El precio de la estabilidad

LOS líderes mundiales nos prometen en Pittsburg un crecimiento equilibrado y sin sobresaltos. Como si fuera posible. Es evidente que se han cometido muchos excesos y más de un error por parte de los responsables de la política económica y monetaria. Pero el sistema financiero ... no era una jungla de libre mercado, como pareciera deducirse de los comentarios al uso, sino el sector más regulado de la economía. Ningún político responsable acepta legislar en caliente. De hacerlo no cabe duda que habríamos restaurado la pena de muerte hace muchos años. Sin embargo, este principio político no se aplica en economía. Ya lo vimos cuando la quiebra de Enron y la desaparición de Arthur Andersen. Hoy sabemos que la ley Sarbanes-Oaxley era tan restrictiva que ha tenido que ser posteriormente liberalizada. Me temo que lo mismo está pasando con las propuestas sobre regulación financiera.

Sebastián García Atance publicaba el otro día un interesantísimo artículo en Expansión cuya tesis central era bien simple. Una media aritmética simple de los quince últimos años, incluidos los dos de crisis, aún nos da el mejor balance de la historia mundial en términos de crecimiento, empleo y reducción de la pobreza. Cuidado con matar la gallina de los huevos de oro, que no es otra que el sistema financiero. La revolución tecnológica experimentada en las últimas décadas en el sector es tan importante para la historia de la Humanidad como la industrial o la de las telecomunicaciones. Sin la facilidad de acceso al crédito y la multiplicación de las oportunidades de inversión que ha traído consigo, no hubiéramos asistido al espectacular desarrollo de las telecomunicaciones y de la globalización. Conviene recordarlo ahora que se pide a gritos poner coto al mundo de las finanzas. Los banqueros nunca han tenido buena prensa. Casi todas las religiones han prohibido el cobro de intereses, no solo el Islam. Cabe recordar que lo hizo el cristianismo durante mucho tiempo, ¿por qué si no los banqueros eran todos judíos?, prácticamente hasta que sofisticados doctores apurados por las necesidades de sus Señores distinguieron entre interés y usura. Algo de esa herencia fundamentalista hay sin duda en el grito de muerte a la especulación. Ese pecado capital que todos cometemos cuando pedimos a nuestro banco más rentabilidad por nuestros ahorros o que mejore el rendimiento de nuestro fondo de pensiones.

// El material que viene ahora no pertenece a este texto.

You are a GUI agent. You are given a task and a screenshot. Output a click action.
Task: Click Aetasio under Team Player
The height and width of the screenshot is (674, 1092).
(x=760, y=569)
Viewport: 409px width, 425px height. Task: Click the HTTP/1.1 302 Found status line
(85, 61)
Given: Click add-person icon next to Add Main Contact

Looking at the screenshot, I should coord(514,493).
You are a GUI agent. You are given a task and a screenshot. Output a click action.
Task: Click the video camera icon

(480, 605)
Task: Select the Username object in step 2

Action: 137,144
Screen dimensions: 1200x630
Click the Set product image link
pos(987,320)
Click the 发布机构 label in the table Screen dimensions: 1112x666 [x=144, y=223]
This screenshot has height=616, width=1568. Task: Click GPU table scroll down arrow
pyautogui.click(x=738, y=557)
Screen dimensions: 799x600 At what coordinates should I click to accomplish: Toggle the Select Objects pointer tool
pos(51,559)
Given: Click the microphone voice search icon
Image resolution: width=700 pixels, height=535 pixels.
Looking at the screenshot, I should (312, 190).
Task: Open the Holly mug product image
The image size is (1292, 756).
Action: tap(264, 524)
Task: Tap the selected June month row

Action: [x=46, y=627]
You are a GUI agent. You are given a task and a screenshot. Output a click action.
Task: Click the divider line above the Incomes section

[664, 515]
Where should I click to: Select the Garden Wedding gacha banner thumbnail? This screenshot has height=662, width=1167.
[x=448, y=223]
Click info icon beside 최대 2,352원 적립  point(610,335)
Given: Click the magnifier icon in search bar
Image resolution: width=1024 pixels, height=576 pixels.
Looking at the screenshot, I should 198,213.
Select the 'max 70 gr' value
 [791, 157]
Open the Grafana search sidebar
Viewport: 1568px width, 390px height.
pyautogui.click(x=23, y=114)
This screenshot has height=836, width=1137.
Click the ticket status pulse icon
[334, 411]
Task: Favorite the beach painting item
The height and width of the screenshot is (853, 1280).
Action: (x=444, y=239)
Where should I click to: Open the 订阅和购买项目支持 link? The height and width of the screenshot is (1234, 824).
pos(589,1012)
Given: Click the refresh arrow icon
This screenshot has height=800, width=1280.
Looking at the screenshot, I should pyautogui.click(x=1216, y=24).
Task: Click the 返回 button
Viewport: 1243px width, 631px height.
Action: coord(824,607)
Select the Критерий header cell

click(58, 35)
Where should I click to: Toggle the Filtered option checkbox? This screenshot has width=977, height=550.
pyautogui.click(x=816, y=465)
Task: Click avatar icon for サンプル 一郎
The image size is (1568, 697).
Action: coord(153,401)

Rasgarse las vestiduras por los excesos cometidos es una cosa, otra muy distinta y preocupante es prometer estabilidad como si fuera gratis. Apenas nadie en Pittsburg reconoce que sus propuestas traerán un mundo de menos crédito, de dinero más caro, y por tanto de menos crecimiento, menos empleo y menos movilidad social. Lo hizo Almunia en Madrid y le honra su franqueza. Pero no me convenció. Al albur de la crisis han vuelto a ganar terreno los arbitristas, los ingenieros sociales, los planificadores de siempre, los dictadores benevolentes, los que quieren poner límites al crecimiento, los que saben mejor que nosotros mismos los que nos conviene, aquellos que quieren ordenarnos la vida y fijar límites pretendidamente técnicos a la imaginación, el esfuerzo y la libertad humana. Que quede claro, no me opongo a mejorar el marco regulatorio y supervisor del sistema financiero, yo mismo he hecho algunas propuestas técnicas que no vienen a cuento. Me opongo a que con la excusa de una crisis, por grave que sea, se nos quiera imponer más gobierno, más controles, más prohibiciones, más estancamiento social. La única manera de que no haya nunca crisis bancarias es que no haya bancos. La Humanidad ha vivido sin ellos demasiados siglos, y no fueron precisamente esplendorosos ni un dechado de libertad y calidad de vida.